1. Welcome to the Fantasy Writing Forums. Register Now to join us.

The Mythology Thread

Discussion in 'Chit Chat' started by TheCrystallineEntity, Aug 17, 2018.

  1. I have no idea if anyone will want to post here. More likely it'll just fade into oblivion, but I thought I might as well.

    As the title implies, here is the place to discuss mythology, favourite myths, favourite characters, inspirations for stories, and all of that good stuff.

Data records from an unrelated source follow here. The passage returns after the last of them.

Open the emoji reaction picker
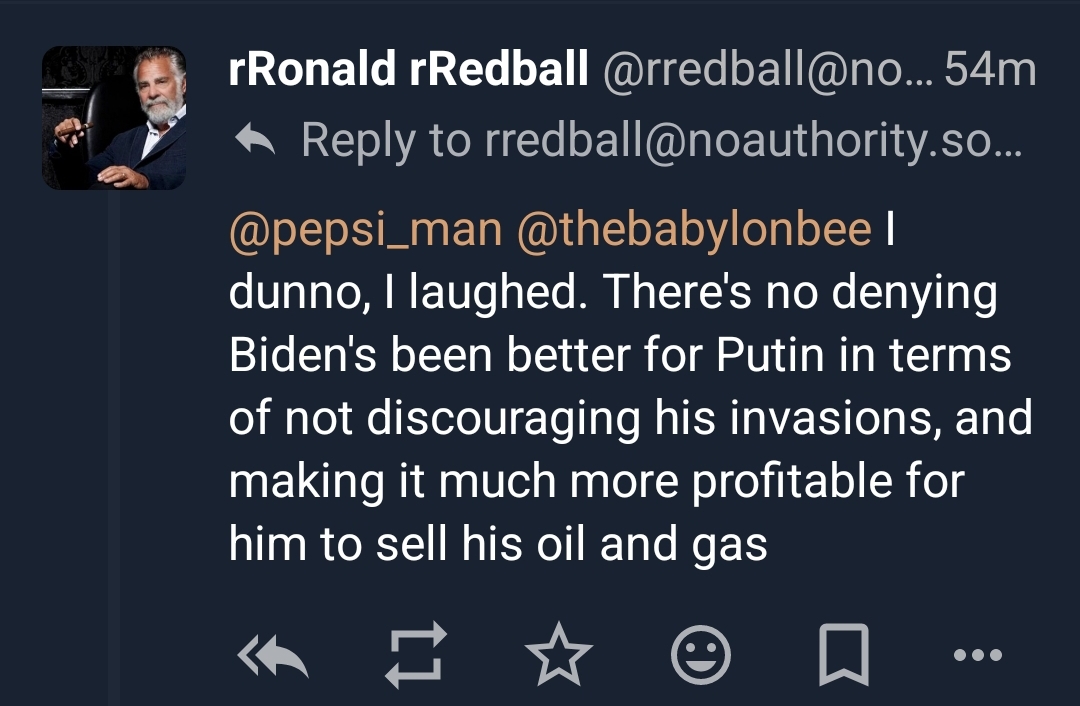The height and width of the screenshot is (706, 1080). 701,656
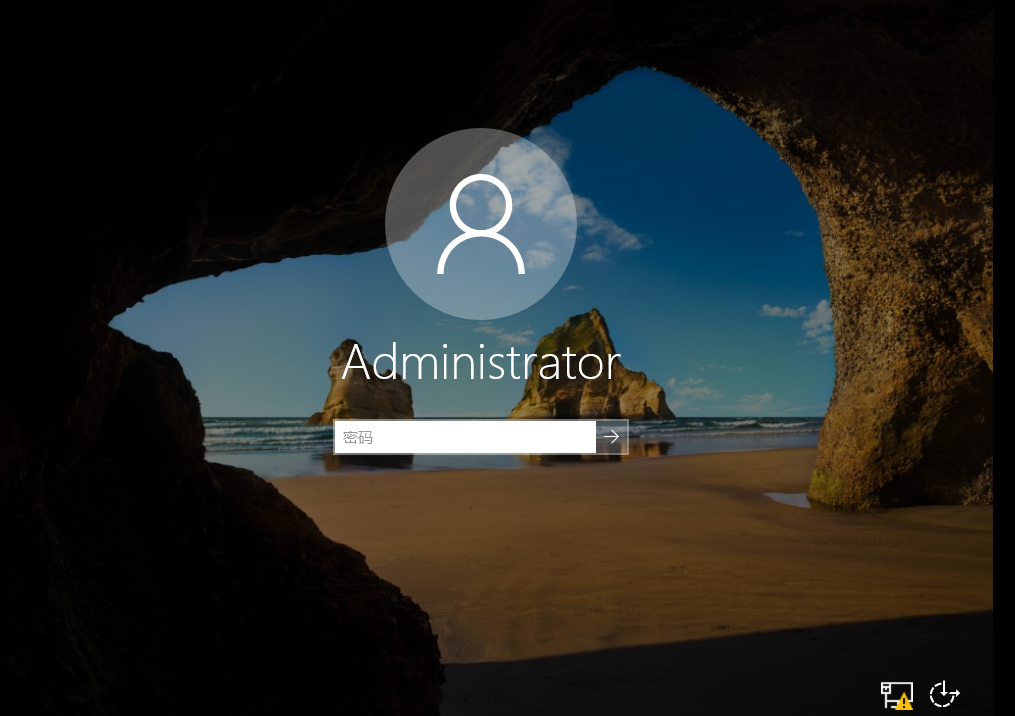Click the right-arrow sign-in button

pos(612,437)
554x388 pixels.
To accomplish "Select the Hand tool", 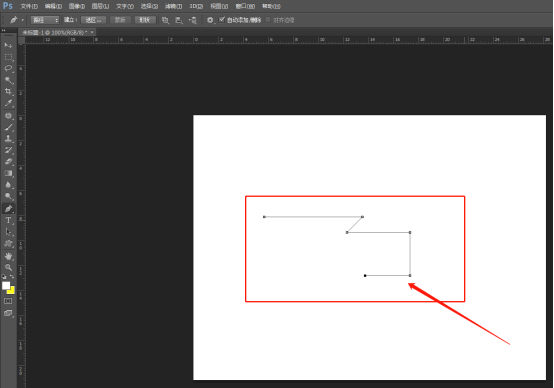I will click(8, 256).
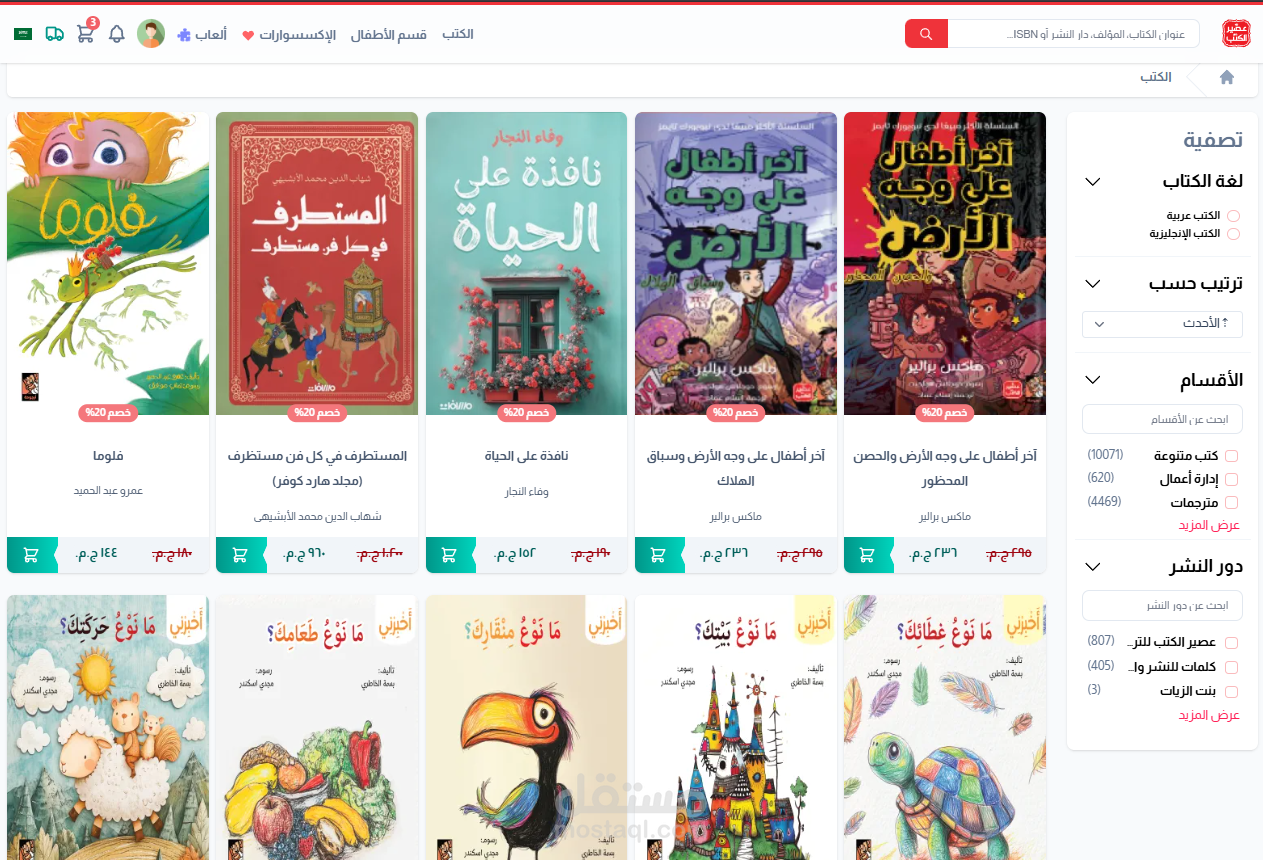Screen dimensions: 1263x860
Task: Click the red search magnifier button
Action: pos(926,34)
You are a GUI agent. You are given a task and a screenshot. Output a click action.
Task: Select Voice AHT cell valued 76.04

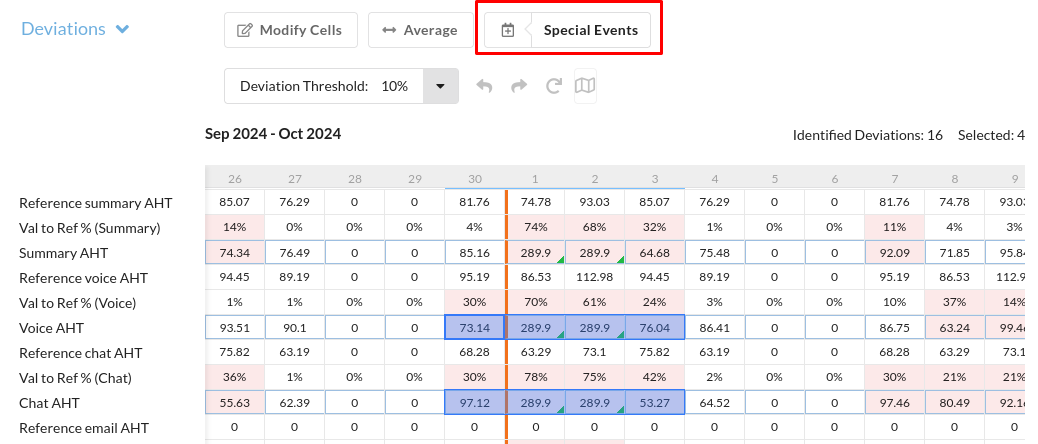pyautogui.click(x=655, y=327)
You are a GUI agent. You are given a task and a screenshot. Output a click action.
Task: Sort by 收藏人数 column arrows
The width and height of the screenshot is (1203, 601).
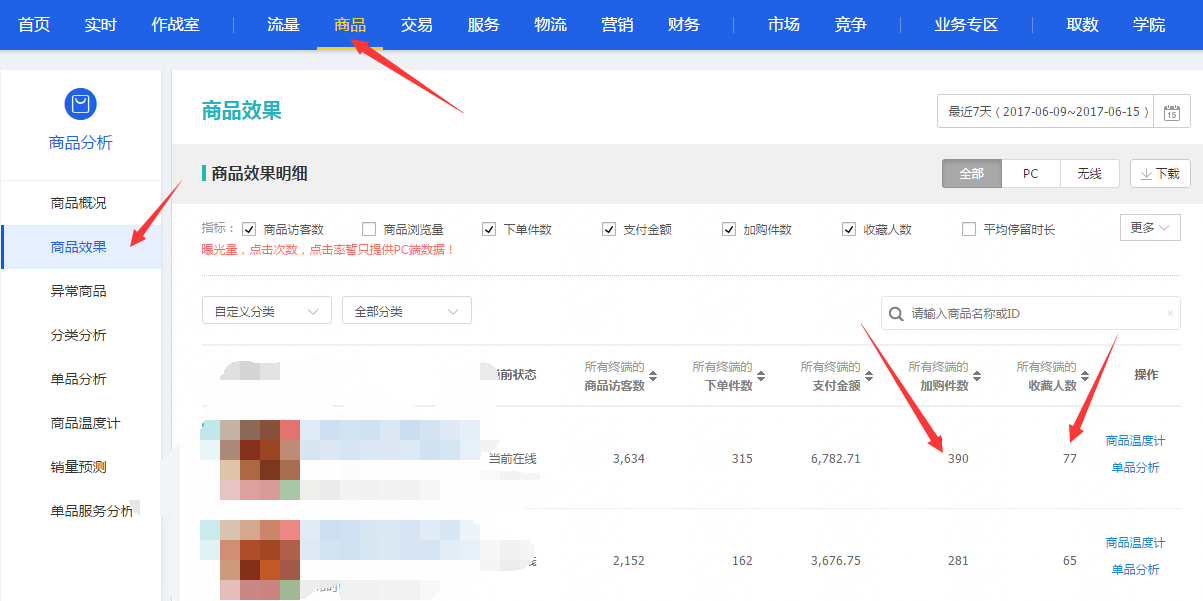pyautogui.click(x=1085, y=376)
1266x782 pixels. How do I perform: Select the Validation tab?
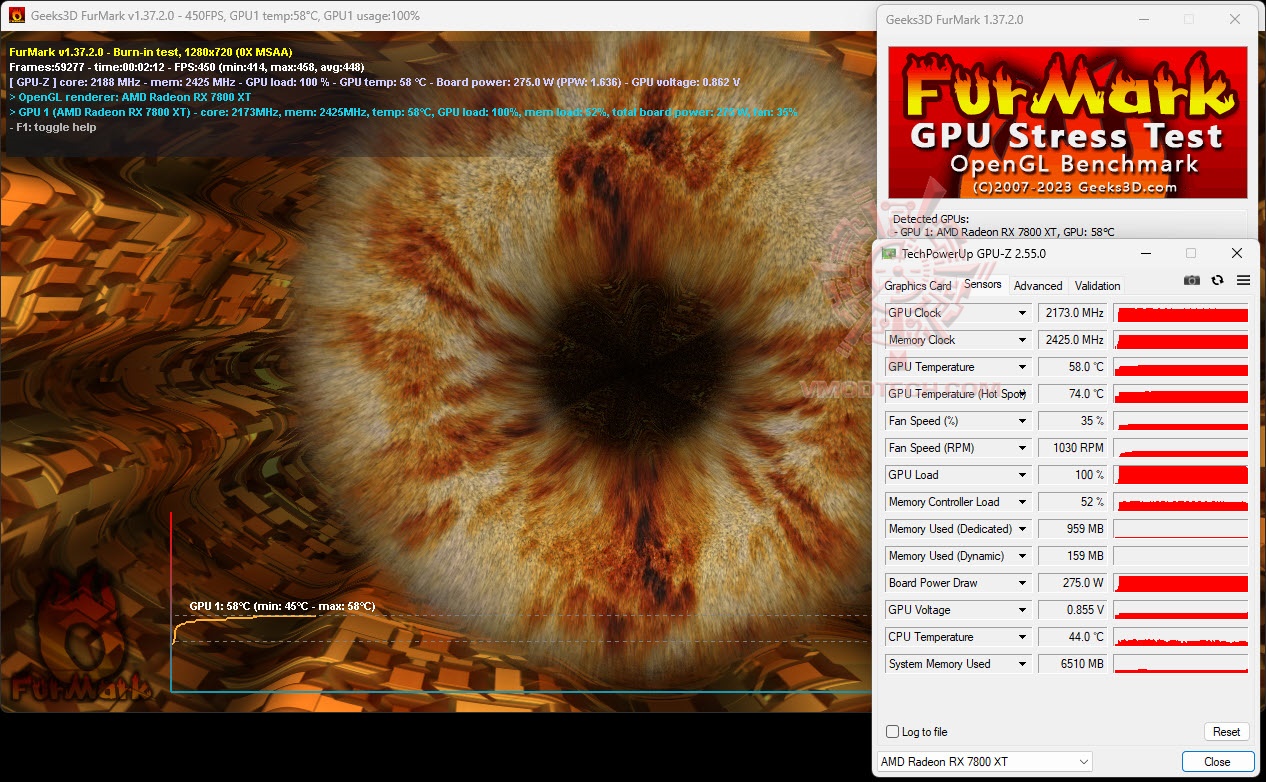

    I'll start this off by giving a little list of my favourite myths, in no particular order: the tale of Izanami and Izanagi, Amaterasu in the Cave, Icarus' Flight, the tale of Orpheus, the tale of Narcissus, anything involving the primordial Greek gods and the Titans, anything involving Shiva, anything to do with underworlds and afterlives, the Swan Children, the Dream of Aengus, anything involving Loki, and pretty much any Japanese tale about youkai and kami.
    DFWriterX likes this.
  2. writeshiek33

    writeshiek33 Sage

    well it depends the way i see it you go write or rewrite mytholgy in any way look at the film o brother where out thou? which is modern interpretation the odyssey
  3. DFWriterX

    DFWriterX Dreamer

    I really like reading books about fictional Greek mythology and half of the deities in it star in my stories but with my own spin. I also like to mix and match Greek mythology with Norse Mythologies for example I'm Currently writing a series based on Hecate - Goddess of Witchcraft but in my story she has a dark twin sister who created vampires and werewolves from a race of humanoids called the Tuatha De Danann AKA the Sidhe or Fae from the Norse myths and legends . *nervous laughter*
    TheCrystallineEntity likes this.
  4. Wow, that's an unexpected mash-up, to say the least.
    DFWriterX likes this.
  5. Devor

    Devor Fiery Keeper of the Hat Moderator

    The Tuatha Dé Danann are from Irish or Celtic myths, not the Norse.
    DFWriterX and Ireth like this.
  6. ^I was just about to point that out, but you beat me to it! Are you a ninja? :p
    DFWriterX likes this.
  7. CupofJoe

    CupofJoe Myth Weaver

  8. Svrtnsse

    Svrtnsse Staff Article Team

    There's one at a museum round the corner from here. Will go have a look at some point.
  9. Chessie2

    Chessie2 Staff Article Team

    I've really been into werewolf mythos lately and came across a Roman story where a man went to see his mistress at night and brought along his soldier. The soldier disappeared on the walk (it was a full moon)and when the man arrived at his girlfriend's house, he discovered that the woman's father had been attacked and killed by a werewolf. The man saw the beast and stabbed him in the neck with his sword. The next day, the man went to the barracks and saw his soldier bleeding to death from a sword wound to his neck. Pretty awesome if you ask me, lol.
    DFWriterX likes this.
  10. pmmg

    pmmg Auror

    Just sayin...If I am going to go see my mistress, I am not bringing along my soldier.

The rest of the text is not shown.